[Data extracted from a collection]
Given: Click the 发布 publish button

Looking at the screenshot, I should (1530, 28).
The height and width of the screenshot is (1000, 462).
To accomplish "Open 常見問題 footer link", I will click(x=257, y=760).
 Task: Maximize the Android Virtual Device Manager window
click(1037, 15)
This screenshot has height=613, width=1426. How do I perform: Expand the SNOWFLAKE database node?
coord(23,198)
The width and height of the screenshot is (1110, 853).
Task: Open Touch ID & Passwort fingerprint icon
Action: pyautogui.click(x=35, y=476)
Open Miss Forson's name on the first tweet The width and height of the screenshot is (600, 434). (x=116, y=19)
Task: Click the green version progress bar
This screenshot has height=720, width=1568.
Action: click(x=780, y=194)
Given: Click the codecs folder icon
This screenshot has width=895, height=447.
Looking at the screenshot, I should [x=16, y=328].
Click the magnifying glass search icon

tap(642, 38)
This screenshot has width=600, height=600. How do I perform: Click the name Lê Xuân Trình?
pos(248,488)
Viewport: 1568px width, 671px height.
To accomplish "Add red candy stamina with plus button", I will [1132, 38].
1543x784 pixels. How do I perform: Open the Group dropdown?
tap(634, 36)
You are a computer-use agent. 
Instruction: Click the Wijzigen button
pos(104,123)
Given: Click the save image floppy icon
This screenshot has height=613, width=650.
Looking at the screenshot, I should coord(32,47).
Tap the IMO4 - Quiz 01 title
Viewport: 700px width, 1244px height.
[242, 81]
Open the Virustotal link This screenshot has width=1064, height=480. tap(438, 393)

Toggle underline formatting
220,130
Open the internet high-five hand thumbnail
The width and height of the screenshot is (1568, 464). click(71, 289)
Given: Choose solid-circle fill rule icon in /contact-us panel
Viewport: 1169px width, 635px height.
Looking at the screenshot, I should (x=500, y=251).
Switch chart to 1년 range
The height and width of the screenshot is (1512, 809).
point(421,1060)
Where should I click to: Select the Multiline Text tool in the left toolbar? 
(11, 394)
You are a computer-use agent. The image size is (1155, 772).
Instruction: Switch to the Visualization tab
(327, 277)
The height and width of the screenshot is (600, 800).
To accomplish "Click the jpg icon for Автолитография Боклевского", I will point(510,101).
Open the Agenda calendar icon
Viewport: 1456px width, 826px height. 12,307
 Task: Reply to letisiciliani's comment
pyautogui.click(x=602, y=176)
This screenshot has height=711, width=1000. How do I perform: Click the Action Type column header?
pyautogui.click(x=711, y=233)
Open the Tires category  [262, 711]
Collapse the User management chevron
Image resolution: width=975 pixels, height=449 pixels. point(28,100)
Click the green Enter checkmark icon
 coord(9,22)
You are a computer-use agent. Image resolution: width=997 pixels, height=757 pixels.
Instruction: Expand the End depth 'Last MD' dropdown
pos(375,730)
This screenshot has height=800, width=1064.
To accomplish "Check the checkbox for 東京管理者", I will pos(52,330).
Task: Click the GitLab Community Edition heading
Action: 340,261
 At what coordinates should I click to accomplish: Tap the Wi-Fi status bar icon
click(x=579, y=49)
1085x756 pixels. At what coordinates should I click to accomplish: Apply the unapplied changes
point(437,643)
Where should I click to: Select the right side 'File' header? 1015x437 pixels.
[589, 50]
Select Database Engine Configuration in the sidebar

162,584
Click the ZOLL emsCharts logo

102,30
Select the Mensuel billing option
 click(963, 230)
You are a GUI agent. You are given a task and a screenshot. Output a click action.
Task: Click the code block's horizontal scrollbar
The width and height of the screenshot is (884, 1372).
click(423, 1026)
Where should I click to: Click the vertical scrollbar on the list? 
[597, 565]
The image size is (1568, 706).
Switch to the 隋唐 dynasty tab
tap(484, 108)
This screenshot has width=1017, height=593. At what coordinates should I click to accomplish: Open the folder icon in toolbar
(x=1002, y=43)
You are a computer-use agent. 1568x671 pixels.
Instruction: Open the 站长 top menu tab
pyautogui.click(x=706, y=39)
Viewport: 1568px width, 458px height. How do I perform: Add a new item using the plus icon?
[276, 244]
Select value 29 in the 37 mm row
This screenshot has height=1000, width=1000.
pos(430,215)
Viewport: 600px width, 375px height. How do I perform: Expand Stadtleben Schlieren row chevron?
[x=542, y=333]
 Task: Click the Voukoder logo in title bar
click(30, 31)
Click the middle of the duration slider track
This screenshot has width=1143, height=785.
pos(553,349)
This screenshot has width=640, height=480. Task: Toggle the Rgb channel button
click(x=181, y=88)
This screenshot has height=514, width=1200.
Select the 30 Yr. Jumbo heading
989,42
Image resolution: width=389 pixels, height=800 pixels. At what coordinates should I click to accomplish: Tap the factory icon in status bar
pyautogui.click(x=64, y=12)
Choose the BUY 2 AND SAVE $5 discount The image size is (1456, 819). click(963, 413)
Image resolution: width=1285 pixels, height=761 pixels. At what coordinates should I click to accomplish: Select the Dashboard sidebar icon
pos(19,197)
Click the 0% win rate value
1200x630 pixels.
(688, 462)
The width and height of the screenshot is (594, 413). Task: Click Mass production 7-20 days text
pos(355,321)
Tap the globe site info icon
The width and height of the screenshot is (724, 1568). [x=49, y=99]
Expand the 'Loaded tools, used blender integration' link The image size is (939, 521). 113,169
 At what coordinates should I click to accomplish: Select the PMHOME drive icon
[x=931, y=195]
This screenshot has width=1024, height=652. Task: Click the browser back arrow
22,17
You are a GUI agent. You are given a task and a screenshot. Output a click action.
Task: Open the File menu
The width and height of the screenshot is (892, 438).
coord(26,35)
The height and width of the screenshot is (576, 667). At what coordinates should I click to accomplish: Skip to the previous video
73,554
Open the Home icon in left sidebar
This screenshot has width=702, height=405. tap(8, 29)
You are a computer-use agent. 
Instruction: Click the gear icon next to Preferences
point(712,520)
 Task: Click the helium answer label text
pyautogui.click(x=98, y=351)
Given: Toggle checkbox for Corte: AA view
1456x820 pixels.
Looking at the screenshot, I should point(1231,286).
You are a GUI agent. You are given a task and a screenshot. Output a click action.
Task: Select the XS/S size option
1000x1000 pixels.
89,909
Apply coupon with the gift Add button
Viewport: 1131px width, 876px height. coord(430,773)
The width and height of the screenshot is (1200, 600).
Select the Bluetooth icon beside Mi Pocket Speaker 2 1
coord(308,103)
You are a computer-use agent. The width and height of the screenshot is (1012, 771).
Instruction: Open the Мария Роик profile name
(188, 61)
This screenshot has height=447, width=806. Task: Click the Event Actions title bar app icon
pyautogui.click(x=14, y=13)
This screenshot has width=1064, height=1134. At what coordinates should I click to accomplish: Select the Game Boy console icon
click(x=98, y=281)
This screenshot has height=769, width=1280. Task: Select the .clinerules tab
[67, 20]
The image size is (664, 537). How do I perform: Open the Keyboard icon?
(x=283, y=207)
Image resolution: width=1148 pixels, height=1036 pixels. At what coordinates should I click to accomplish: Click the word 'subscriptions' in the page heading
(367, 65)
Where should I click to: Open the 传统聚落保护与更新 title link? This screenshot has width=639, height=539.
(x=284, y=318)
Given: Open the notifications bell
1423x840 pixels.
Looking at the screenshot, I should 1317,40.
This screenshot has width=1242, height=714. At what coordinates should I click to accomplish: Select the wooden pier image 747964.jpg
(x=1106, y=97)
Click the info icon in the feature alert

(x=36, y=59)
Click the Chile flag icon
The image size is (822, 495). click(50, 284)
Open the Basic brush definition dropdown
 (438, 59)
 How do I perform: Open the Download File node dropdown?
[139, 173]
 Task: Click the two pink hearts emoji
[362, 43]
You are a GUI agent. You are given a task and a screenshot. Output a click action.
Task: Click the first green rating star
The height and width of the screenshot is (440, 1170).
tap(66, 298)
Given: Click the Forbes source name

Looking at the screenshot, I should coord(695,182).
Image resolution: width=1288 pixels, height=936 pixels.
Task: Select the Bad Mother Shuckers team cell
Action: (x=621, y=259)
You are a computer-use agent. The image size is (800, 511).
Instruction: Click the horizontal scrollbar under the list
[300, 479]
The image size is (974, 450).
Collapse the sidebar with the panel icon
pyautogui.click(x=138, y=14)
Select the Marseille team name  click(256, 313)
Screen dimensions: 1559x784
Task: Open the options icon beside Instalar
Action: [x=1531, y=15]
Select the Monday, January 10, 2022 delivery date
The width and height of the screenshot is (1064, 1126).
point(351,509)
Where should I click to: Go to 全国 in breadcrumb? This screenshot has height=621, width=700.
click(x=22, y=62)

EXERCISE DETAILS = Count the lines of the entries that hold the string "Choose", then state that number and nothing more.

EXERCISE ANSWER = 2